The music reiterates Kowalski’s personal investigation during the process of making the exhibition, the affective state that activated thoughts developing an image (and his images activating the sound as well). These pre-thoughts in turn became the short topics and stories for his paintings and drawings. Kowalski’s work describes a microcosm of thoughts and feelings complete with its own laws. Depictions include a balding man (a future representation of the artist) stepping into an abyss of imaginary green paths and various elongated figures whose bodies multiply into infinite space. In several works, spiral-like figures appear, occupying interiors and landscapes of disjunctive temporalities.
His works disclose a terrain existing beyond the certainty of the boundaries between past, present and future, as new forms of knowledge and sensation are opened up.

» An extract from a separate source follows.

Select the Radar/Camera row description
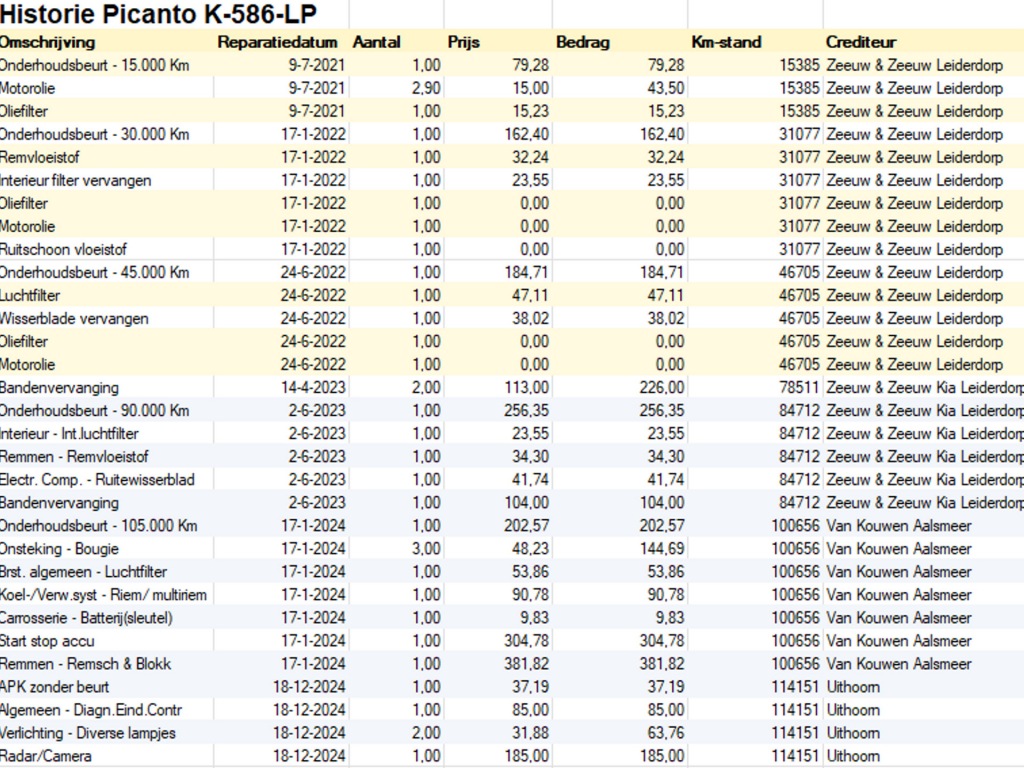1024x768 pixels. pyautogui.click(x=46, y=756)
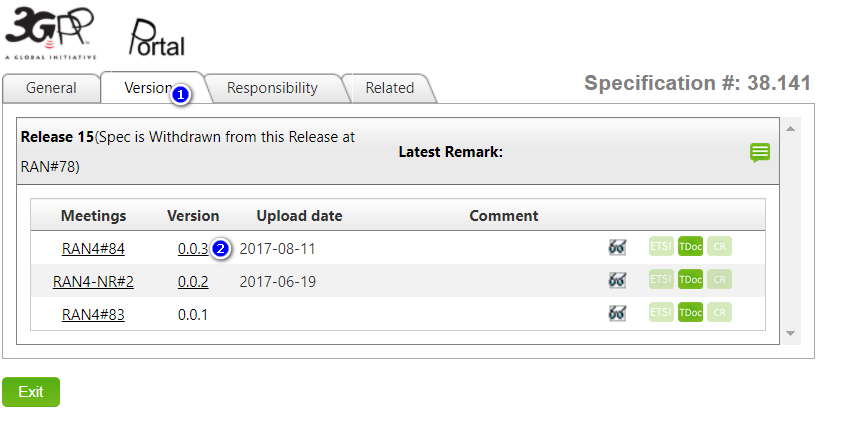Open the green Latest Remark comment icon

coord(760,152)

The work’s multiple paths of exploration, through space and time, intermingle material and immaterial worlds engendering an entranced zone where the ghosts of the past and the future are constantly emerging.
Tomasz Kowalski (b. 1984, Szczebrzeszyn, Poland) lives and works in Warsaw and Szczebrzeszyn. Selected solo exhibitions include the Contemporary Art Museum, St. Louis, USA, and Centre for Contemporary Art Ujazdowski Castle, Poland. Selected group exhibitions include; La Kunsthalle-Centre d’art Contemporain, France; MSN-Museum of Modern Art, Poland; Kunsthalle Wien, Austria; MUMOK-Museum Moderner Kunst Stiftung Ludwig, Austria; De Appel, Netherlands; Centre Pompidou, France; and S.M.A.K., Belgium.